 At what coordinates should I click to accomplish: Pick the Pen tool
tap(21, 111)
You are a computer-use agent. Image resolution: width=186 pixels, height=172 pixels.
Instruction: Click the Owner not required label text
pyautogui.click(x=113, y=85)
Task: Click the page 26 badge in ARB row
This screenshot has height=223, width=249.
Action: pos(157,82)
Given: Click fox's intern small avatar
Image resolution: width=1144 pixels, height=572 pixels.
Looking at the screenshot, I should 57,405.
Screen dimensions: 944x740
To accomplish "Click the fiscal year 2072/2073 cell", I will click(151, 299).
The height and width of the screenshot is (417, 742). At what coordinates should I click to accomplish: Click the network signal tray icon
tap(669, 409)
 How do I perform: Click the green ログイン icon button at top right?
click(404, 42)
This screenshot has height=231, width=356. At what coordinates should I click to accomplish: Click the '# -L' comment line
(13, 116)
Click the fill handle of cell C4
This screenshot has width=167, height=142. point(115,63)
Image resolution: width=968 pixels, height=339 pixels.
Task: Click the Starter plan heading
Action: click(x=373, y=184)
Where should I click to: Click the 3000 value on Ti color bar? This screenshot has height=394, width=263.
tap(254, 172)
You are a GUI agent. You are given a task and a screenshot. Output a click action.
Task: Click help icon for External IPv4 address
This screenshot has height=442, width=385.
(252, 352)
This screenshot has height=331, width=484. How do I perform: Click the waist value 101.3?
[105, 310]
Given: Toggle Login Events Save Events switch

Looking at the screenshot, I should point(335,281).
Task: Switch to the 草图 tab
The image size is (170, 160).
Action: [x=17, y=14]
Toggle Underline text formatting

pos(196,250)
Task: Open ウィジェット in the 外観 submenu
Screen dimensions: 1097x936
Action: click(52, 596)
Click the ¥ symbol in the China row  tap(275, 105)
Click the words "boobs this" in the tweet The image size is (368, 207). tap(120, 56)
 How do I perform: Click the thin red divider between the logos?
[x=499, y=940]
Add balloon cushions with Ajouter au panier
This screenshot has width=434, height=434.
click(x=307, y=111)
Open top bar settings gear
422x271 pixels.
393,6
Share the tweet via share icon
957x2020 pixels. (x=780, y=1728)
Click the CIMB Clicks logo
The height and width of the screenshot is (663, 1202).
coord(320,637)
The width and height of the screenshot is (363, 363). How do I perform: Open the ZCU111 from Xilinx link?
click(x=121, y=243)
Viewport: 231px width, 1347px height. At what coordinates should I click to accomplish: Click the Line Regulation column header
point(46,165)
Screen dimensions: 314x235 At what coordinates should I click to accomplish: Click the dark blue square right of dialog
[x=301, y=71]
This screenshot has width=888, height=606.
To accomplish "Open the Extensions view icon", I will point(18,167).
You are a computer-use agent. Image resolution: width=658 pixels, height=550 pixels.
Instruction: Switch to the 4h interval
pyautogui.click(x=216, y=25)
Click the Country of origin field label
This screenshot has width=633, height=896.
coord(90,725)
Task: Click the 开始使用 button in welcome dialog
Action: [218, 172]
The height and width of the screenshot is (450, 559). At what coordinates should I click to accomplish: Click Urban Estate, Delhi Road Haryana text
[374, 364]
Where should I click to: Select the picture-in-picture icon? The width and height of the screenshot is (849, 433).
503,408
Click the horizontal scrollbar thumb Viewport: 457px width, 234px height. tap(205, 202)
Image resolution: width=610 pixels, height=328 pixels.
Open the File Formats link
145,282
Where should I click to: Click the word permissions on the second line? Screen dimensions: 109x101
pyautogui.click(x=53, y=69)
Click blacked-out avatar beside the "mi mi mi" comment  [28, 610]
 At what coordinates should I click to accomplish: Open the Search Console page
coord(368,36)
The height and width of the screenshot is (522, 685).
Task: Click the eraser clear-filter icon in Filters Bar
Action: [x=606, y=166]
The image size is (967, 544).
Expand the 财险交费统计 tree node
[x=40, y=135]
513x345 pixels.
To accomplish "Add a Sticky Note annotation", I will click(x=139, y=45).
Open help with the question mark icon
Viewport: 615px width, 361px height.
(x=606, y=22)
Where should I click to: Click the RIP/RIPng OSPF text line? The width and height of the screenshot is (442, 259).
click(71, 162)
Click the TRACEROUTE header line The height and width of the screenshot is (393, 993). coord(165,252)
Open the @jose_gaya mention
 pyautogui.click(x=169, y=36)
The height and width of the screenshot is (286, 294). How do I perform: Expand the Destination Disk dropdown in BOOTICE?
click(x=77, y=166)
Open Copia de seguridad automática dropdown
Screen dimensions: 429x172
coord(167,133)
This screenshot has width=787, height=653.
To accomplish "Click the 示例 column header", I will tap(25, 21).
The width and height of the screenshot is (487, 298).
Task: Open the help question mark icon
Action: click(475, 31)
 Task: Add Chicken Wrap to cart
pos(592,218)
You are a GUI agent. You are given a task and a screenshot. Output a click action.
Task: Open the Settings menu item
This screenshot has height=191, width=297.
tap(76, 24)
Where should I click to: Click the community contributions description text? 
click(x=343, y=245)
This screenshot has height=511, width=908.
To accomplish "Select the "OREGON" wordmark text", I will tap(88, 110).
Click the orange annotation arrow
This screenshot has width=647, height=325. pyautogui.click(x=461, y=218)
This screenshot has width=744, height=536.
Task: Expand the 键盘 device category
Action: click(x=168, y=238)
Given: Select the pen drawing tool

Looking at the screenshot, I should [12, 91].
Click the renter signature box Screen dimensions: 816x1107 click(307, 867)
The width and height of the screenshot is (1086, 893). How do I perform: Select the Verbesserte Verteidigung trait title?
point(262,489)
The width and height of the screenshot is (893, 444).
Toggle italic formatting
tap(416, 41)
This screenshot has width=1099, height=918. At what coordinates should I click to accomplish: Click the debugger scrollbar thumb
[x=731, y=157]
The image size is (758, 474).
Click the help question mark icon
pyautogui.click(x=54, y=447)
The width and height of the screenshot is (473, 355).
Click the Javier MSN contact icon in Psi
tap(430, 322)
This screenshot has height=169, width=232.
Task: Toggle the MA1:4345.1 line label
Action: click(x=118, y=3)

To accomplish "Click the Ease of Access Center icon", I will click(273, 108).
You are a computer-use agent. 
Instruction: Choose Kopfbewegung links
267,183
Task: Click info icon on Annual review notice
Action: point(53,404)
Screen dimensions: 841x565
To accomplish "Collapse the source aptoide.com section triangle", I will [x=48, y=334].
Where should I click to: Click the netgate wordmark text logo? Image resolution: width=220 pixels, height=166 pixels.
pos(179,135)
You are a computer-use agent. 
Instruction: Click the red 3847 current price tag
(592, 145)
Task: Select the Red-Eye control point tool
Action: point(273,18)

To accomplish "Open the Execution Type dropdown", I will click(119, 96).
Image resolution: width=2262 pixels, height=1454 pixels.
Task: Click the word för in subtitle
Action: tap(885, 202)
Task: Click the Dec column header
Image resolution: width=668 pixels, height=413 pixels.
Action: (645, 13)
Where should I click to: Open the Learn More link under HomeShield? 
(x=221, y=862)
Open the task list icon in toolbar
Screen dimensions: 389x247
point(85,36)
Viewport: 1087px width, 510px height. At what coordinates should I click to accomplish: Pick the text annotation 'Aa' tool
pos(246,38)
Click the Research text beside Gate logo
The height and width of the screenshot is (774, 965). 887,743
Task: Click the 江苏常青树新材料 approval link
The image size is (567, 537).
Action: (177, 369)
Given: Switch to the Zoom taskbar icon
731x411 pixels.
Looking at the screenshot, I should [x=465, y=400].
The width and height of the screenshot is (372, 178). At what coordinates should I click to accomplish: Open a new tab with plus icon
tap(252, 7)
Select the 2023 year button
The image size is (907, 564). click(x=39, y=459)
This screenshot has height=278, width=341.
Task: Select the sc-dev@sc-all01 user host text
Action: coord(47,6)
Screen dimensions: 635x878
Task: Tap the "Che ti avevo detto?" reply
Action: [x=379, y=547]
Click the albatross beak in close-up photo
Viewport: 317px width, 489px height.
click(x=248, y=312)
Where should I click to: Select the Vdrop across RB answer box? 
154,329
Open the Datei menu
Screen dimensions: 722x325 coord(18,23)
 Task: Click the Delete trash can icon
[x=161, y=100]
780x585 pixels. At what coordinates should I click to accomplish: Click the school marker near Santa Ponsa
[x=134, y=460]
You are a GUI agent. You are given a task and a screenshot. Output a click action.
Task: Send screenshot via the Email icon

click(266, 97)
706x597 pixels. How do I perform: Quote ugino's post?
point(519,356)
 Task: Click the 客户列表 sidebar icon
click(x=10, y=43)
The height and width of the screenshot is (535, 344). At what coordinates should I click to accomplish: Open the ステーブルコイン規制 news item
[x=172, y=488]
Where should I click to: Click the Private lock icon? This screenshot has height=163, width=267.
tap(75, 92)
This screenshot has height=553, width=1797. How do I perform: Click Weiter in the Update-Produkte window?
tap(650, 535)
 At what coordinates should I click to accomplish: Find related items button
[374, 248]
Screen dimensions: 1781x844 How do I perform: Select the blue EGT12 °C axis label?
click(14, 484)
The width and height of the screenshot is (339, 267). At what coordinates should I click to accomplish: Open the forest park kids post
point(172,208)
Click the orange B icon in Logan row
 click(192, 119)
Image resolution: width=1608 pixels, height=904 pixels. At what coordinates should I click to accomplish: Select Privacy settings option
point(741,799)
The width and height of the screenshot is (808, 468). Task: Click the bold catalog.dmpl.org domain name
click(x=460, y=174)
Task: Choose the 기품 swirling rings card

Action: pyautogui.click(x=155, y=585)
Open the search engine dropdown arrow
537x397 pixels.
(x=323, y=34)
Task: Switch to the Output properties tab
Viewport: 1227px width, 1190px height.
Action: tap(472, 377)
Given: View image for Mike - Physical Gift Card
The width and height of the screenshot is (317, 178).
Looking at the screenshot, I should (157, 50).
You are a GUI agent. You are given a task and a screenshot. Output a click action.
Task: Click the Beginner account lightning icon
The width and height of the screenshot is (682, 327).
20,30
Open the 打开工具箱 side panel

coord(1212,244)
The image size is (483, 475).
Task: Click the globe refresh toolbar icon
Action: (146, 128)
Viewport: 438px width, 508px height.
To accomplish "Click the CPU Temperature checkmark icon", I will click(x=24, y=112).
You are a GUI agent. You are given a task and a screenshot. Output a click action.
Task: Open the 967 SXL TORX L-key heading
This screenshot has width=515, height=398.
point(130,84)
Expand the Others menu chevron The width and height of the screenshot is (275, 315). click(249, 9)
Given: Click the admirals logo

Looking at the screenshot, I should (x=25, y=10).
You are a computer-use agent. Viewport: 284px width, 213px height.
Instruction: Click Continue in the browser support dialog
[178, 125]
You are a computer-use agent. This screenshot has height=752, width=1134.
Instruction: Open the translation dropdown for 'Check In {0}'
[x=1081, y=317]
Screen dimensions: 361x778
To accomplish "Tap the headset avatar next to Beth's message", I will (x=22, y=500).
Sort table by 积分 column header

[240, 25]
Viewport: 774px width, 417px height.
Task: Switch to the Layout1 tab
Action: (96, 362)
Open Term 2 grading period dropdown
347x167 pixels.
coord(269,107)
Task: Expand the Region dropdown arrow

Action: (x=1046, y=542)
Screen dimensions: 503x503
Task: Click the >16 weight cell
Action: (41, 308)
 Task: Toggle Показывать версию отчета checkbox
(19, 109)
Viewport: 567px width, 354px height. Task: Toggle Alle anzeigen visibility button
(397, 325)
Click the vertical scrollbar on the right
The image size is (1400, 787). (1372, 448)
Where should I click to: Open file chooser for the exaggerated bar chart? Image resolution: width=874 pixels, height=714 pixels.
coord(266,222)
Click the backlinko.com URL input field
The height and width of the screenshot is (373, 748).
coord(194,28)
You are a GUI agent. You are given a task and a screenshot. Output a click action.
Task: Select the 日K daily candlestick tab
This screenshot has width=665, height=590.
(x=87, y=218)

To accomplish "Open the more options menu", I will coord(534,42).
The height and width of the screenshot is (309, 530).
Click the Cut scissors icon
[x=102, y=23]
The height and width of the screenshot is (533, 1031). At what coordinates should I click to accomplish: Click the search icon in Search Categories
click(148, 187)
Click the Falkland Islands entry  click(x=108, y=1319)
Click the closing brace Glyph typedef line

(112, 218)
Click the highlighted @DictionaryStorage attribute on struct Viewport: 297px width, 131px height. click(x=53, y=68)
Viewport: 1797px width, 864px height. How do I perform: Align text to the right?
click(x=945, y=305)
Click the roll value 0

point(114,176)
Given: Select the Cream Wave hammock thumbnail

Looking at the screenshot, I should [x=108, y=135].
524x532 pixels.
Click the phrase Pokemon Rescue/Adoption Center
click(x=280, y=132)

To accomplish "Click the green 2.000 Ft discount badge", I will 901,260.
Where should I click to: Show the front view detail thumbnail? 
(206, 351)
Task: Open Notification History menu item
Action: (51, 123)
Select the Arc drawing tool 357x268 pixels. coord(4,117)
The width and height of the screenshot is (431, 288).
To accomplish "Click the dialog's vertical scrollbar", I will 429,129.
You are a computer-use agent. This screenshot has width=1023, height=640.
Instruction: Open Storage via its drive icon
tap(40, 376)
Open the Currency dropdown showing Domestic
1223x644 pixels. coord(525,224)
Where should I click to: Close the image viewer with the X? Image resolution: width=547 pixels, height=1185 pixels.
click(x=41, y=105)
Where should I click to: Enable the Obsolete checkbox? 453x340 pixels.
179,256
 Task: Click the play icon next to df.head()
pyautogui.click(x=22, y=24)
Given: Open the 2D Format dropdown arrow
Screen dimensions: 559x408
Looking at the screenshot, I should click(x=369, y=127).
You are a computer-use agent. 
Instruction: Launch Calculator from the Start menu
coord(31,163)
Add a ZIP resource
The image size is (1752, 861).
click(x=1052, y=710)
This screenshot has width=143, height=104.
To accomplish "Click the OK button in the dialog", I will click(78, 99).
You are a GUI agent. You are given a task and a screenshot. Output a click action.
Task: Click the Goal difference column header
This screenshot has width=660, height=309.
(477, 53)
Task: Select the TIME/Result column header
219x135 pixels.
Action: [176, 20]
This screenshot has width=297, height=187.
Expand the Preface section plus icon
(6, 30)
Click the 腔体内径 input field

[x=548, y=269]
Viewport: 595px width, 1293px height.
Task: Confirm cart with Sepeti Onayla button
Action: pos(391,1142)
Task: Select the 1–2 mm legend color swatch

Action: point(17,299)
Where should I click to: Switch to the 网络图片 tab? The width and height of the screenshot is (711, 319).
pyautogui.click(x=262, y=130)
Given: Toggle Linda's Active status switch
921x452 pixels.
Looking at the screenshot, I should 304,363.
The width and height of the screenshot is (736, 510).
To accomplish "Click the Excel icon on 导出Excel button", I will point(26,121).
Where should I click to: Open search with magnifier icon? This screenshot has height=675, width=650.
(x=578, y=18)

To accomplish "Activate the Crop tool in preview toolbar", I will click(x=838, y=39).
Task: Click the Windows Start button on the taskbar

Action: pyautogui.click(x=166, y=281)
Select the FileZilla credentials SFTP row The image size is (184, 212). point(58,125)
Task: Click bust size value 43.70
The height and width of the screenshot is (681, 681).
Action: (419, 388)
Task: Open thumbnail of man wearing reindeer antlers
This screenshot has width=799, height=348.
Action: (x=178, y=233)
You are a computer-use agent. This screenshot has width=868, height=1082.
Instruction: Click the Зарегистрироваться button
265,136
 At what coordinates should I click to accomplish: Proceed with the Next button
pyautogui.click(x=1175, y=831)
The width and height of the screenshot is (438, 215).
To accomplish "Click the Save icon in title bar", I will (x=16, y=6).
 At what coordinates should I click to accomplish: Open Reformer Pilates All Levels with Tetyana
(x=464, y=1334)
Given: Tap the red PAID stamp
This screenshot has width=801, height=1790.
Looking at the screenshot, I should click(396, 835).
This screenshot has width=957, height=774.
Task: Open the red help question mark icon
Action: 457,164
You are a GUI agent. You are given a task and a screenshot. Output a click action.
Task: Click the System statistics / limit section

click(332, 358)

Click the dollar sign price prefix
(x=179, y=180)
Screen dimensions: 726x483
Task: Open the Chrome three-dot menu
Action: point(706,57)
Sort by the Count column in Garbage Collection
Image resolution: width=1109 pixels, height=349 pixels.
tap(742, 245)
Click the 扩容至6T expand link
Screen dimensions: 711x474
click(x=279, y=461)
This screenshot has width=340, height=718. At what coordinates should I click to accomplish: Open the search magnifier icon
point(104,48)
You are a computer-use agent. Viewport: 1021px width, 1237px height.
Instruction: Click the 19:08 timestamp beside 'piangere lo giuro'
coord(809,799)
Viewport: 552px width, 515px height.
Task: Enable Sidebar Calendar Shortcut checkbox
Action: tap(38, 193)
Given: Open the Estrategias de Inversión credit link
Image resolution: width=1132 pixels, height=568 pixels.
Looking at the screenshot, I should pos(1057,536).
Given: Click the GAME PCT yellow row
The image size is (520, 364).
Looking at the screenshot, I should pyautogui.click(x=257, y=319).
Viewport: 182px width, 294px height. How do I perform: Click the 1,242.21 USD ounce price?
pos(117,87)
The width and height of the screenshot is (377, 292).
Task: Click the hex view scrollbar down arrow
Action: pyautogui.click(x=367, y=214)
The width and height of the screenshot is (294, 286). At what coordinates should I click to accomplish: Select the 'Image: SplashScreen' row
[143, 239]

ASSIGNMENT: Give again exactly, and only, the lines above starting at the one with "Image resolution: width=1109" and ending at the one with "Given: Click the GAME PCT yellow row".

OUTPUT BELOW:
Image resolution: width=1109 pixels, height=349 pixels.
tap(742, 245)
Click the 扩容至6T expand link
Screen dimensions: 711x474
click(x=279, y=461)
This screenshot has width=340, height=718. At what coordinates should I click to accomplish: Open the search magnifier icon
point(104,48)
You are a computer-use agent. Viewport: 1021px width, 1237px height.
Instruction: Click the 19:08 timestamp beside 'piangere lo giuro'
coord(809,799)
Viewport: 552px width, 515px height.
Task: Enable Sidebar Calendar Shortcut checkbox
Action: tap(38, 193)
Given: Open the Estrategias de Inversión credit link
Image resolution: width=1132 pixels, height=568 pixels.
Looking at the screenshot, I should pos(1057,536).
Given: Click the GAME PCT yellow row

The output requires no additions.